- Work item
From the line containing "At what coordinates should I click to accomplish: Open LO2" to the final line of the entries, every line is to be reproduced exactly; no other line belongs in the output.

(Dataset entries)
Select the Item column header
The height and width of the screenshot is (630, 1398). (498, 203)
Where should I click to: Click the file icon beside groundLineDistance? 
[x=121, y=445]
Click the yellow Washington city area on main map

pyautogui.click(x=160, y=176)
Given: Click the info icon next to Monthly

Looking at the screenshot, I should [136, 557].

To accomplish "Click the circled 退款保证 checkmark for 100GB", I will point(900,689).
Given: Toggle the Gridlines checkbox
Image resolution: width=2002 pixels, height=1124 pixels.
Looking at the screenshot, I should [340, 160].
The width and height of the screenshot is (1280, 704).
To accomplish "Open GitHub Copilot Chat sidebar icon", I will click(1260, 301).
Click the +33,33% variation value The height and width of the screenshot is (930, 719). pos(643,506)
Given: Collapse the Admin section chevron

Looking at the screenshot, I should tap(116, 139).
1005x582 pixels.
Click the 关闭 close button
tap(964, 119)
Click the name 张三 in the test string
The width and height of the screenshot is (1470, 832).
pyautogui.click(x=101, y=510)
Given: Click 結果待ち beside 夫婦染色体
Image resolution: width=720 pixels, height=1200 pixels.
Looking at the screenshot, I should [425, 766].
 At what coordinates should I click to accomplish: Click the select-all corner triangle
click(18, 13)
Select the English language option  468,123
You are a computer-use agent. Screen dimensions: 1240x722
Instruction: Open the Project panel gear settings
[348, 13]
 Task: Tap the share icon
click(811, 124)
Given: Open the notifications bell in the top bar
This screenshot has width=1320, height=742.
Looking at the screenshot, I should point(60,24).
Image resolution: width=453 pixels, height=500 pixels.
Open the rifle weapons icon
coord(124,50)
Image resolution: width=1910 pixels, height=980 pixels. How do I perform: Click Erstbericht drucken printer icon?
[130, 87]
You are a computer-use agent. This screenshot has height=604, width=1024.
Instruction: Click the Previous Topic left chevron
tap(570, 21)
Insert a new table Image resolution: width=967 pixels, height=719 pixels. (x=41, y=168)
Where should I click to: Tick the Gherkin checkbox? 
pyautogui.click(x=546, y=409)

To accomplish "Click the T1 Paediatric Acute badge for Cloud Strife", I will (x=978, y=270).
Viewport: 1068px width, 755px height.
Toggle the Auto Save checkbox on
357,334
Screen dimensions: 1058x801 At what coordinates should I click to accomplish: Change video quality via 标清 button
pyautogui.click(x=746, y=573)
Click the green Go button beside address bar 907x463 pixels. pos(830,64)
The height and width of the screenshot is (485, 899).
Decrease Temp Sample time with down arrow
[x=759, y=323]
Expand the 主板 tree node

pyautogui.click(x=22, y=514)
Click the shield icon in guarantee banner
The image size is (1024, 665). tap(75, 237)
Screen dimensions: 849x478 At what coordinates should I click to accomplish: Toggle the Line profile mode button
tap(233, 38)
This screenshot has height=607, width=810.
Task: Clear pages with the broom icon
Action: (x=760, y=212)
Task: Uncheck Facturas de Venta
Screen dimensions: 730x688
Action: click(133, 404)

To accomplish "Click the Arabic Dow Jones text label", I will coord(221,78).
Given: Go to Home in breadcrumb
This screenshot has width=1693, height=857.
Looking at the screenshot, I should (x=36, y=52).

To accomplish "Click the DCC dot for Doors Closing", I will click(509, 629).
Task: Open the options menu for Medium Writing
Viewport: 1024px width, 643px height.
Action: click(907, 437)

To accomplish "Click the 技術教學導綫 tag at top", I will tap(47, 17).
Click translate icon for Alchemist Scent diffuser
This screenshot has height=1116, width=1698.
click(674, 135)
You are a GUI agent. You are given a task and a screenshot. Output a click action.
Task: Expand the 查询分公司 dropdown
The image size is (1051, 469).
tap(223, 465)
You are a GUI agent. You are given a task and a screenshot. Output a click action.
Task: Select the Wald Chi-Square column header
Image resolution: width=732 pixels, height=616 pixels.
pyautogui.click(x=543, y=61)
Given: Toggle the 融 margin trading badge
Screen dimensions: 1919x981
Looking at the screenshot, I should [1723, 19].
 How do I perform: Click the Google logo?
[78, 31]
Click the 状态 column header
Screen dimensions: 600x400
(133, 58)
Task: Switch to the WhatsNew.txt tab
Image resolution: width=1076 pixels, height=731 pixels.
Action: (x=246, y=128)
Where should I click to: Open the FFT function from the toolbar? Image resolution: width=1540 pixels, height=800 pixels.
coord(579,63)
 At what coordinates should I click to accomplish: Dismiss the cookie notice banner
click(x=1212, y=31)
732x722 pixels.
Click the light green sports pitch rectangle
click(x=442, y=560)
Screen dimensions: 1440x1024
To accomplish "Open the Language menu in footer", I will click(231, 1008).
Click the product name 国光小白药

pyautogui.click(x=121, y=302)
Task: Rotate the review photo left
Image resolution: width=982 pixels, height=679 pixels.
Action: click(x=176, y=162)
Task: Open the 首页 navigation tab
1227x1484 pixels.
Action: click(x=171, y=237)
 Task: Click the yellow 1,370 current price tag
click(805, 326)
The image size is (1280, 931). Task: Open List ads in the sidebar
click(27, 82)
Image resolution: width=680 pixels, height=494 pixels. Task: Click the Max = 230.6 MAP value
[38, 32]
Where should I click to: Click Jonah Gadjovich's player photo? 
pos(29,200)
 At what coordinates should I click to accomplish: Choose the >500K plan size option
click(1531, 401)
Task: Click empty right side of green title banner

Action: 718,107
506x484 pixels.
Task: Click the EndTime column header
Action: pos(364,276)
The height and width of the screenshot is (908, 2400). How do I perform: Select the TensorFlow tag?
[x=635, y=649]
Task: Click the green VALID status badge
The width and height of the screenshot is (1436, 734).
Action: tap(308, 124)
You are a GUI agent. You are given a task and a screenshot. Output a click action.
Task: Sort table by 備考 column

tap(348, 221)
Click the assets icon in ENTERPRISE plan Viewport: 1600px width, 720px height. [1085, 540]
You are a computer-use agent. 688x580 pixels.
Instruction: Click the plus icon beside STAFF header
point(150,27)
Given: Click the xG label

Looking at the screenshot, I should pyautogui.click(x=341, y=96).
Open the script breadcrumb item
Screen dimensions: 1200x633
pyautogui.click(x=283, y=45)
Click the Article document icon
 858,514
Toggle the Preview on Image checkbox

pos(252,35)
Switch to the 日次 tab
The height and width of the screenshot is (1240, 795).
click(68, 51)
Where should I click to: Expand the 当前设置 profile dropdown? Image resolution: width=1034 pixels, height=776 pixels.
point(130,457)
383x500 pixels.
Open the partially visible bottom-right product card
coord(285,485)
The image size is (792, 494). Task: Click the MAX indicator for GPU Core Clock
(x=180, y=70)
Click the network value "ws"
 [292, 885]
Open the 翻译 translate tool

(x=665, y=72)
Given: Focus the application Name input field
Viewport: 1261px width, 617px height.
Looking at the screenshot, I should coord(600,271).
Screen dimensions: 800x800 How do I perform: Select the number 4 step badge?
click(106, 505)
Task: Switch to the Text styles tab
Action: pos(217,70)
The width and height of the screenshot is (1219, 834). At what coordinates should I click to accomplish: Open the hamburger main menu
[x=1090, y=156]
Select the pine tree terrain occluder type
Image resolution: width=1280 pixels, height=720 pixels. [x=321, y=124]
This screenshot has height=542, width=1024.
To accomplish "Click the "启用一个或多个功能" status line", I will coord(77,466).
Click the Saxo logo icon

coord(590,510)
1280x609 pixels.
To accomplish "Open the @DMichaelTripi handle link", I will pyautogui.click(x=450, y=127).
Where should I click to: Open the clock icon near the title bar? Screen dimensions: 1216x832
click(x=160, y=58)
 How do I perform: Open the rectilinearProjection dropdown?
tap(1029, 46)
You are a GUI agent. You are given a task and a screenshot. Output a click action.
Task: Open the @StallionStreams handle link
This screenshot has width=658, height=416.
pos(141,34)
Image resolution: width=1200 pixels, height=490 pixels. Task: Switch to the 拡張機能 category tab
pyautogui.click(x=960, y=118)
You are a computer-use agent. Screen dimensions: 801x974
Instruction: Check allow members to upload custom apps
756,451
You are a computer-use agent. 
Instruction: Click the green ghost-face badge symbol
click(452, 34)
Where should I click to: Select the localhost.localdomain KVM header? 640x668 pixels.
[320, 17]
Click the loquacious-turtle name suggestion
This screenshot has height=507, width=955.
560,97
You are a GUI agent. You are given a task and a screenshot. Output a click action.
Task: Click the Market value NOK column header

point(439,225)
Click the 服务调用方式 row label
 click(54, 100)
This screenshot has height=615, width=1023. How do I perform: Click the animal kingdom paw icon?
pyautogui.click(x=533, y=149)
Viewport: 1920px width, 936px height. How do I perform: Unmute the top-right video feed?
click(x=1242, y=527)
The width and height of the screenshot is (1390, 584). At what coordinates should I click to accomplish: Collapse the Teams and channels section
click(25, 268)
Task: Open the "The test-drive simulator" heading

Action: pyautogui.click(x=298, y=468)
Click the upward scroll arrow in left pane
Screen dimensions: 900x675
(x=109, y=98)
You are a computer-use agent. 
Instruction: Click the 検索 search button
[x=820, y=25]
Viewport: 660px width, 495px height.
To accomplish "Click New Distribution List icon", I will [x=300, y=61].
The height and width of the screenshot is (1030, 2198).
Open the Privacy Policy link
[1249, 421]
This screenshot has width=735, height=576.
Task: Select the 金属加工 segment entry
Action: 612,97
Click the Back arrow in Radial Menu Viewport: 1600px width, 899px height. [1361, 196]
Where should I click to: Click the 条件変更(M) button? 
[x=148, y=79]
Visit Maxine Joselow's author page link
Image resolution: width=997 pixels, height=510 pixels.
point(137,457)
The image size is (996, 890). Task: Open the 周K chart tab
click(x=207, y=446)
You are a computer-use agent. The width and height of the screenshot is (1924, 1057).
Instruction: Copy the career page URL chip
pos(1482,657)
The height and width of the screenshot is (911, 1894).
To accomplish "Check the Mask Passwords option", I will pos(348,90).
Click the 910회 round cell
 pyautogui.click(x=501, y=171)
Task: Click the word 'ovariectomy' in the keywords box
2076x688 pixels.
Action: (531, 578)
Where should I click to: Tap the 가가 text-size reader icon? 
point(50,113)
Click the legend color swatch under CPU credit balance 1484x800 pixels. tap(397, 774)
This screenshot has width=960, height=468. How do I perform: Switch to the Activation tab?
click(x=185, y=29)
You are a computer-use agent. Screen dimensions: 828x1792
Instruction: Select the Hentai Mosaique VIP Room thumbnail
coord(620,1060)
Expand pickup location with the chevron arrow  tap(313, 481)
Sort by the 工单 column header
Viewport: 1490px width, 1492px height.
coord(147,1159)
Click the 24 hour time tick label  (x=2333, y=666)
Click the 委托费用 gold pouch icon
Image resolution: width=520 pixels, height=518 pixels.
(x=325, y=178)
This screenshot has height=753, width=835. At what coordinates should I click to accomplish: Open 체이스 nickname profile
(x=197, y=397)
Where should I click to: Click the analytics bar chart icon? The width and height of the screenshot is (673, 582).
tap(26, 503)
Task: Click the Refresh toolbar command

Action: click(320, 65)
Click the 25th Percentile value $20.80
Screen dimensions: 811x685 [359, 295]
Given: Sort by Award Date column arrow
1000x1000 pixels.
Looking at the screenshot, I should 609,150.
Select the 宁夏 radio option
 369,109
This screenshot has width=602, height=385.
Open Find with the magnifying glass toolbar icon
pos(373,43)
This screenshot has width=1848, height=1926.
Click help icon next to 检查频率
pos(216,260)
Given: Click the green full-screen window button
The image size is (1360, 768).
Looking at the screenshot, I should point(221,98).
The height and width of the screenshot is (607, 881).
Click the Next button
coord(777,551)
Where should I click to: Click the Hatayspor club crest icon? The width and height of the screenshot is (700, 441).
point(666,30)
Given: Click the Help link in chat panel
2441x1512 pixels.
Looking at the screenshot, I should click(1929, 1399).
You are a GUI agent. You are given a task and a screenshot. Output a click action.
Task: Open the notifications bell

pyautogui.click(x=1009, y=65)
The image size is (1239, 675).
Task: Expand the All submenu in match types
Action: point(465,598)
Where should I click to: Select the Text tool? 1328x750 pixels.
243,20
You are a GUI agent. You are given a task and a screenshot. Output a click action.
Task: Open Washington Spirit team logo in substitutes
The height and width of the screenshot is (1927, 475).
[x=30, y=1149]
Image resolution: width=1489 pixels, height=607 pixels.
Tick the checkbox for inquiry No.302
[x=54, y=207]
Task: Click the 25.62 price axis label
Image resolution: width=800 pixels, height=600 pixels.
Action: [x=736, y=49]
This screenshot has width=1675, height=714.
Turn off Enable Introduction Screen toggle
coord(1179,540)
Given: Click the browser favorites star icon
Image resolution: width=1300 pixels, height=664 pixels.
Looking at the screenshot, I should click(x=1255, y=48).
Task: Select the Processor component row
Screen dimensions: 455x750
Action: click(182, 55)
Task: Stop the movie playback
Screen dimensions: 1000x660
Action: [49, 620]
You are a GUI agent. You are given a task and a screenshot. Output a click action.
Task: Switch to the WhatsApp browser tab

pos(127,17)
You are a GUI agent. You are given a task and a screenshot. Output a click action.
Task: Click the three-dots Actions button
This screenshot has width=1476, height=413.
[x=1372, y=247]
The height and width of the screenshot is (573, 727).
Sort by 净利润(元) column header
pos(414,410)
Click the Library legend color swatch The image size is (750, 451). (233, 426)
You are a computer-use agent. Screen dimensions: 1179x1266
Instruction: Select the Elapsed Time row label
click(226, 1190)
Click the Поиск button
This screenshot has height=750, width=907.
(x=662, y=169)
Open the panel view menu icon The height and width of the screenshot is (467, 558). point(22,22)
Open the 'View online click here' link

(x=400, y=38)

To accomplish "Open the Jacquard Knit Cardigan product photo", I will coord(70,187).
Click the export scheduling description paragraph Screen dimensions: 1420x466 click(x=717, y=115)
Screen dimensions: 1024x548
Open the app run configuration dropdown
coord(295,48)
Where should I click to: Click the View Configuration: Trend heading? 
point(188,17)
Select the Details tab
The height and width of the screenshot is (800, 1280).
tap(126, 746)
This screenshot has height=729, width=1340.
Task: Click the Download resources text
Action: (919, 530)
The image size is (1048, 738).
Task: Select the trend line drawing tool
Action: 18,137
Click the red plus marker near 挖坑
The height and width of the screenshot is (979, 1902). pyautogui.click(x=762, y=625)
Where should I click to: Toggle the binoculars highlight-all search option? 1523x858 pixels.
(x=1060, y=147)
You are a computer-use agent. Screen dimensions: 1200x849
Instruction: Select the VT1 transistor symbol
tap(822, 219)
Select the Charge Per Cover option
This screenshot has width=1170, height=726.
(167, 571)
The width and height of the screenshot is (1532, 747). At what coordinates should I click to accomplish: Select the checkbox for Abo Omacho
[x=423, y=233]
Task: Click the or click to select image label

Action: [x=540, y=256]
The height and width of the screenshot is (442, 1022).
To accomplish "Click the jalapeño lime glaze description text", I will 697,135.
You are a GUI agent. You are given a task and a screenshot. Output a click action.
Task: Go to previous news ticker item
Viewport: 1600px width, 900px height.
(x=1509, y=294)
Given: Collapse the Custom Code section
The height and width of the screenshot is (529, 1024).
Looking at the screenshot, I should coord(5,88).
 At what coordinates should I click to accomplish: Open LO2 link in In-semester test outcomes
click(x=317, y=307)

- Solved problem
 At what coordinates should I click to accomplish: Open LO2 link in In-semester test outcomes
click(x=317, y=307)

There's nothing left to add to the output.